Bungie’s Marathon extraction shooter is a paradox: players are engaged, but the game is hemorrhaging money. Laura Fryer, a former Xbox executive producer, delivered the blunt assessment that Marathon is successful with its audience but “not yet” a financial success, built at a scale and cost the current market simply isn’t rewarding.

Key Takeaways

  • Marathon launched at $40, requiring 7-15 million copies sold to break even on estimated $200-430 million total costs.
  • Steam peak concurrent players reached 88K, with approximately 624K copies sold in the first week, netting around $17 million after platform fees.
  • ARC Raiders, a competing extraction shooter, peaked at 264K concurrent players on Steam, significantly outpacing Marathon.
  • Bungie laid off 220 employees in July 2024 amid declining morale and Destiny 2 revenue 45% below expectations.
  • Sony’s $3.6 billion Bungie acquisition in 2022 has yet to deliver returns, with a recorded $204 million loss on Destiny 2.

The Marathon extraction shooter pricing trap

Marathon launched at $40, positioning itself between free-to-play and traditional $70 AAA pricing. After Steam’s 30% platform cut, Bungie nets roughly $28 per copy sold. This math is unforgiving: to break even on estimated development costs of $200-300 million, marketing spend of $50-100 million, and year-one operations of $40-80 million, the game needs between 7 and 15 million copies sold. That is a top-five global seller, a tier most premium multiplayer games never reach. Marathon’s first-week Steam numbers—roughly 624K copies—generated approximately $17 million in revenue, a fraction of what the studio needs.

The $40 price point itself reflects Bungie’s hesitation. Before launch, the studio considered going free-to-play entirely, a choice that would have eliminated upfront revenue but potentially attracted millions more players. Instead, the company chose a middle ground, hoping to capture both casual and committed players. That compromise may prove to be the worst of both worlds. Players accustomed to free extraction shooters see a paywall. Players willing to pay expect the polish and depth of a $70 release. Marathon sits uncomfortably between these expectations.

How Marathon extraction shooter compares to competitors

Marathon’s struggle becomes sharper when placed against ARC Raiders, which peaked at 264K concurrent Steam players—three times Marathon’s 88K peak. Both are extraction shooters launched into a crowded market. The difference: ARC Raiders launched free-to-play, immediately capturing a larger audience. Sony itself learned this lesson painfully with Concord, a $40 premium multiplayer game that failed spectacularly in a free-to-play dominated market.

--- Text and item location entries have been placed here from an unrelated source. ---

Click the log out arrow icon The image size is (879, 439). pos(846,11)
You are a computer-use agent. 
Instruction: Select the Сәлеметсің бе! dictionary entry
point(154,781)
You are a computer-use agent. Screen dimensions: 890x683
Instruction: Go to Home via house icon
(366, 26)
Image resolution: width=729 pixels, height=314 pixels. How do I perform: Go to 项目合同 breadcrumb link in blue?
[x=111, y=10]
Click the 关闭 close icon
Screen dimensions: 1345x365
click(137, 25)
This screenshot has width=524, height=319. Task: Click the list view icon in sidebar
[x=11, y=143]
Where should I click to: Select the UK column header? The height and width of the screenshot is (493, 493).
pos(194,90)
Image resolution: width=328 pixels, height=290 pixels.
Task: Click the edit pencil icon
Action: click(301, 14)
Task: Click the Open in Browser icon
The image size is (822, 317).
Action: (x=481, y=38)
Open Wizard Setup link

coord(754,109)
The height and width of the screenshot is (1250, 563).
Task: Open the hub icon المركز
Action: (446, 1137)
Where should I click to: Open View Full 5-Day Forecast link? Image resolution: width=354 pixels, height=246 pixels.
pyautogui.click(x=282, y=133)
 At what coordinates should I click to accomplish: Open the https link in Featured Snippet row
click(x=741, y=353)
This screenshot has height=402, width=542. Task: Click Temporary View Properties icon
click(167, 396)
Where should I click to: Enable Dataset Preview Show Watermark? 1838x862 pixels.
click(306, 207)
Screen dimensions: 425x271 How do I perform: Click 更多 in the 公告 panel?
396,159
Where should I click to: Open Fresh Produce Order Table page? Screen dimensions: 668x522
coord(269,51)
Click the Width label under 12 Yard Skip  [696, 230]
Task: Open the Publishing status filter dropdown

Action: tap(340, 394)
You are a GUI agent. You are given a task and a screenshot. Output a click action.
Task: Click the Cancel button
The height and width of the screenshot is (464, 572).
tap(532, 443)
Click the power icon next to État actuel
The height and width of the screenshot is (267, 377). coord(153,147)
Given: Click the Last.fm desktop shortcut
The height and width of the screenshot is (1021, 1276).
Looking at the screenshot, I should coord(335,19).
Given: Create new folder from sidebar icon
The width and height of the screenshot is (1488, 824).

Concord’s collapse should have been a warning. Instead, Bungie repeated the same bet with Marathon.

Destiny 2, Bungie’s prior live-service title, provides another cautionary comparison. Revenue fell 45% below projections in 2023, and Sony recorded a $204 million loss on the franchise. Marathon launched into a studio already weakened by this failure, with morale damaged by 220 layoffs in July 2024. The extraction shooter genre itself is crowded—Escape from Tarkov, Dark and Darker, and others have already claimed player attention. Marathon arrived late to a market that was never waiting for another $40 option.

Bungie’s financial crisis and Sony’s intervention risk

The real story here is not Marathon’s launch numbers but what they reveal about Bungie’s viability. Sony acquired the studio for $3.6 billion in 2022, betting that Bungie’s expertise in live-service games would justify the investment. Two years later, Destiny 2 is underperforming, Marathon is struggling to find its audience, and the studio has cut a fifth of its workforce. Internal frustration is high. Developers are reportedly frustrated with management decisions, and the layoffs have left remaining staff stretched thin.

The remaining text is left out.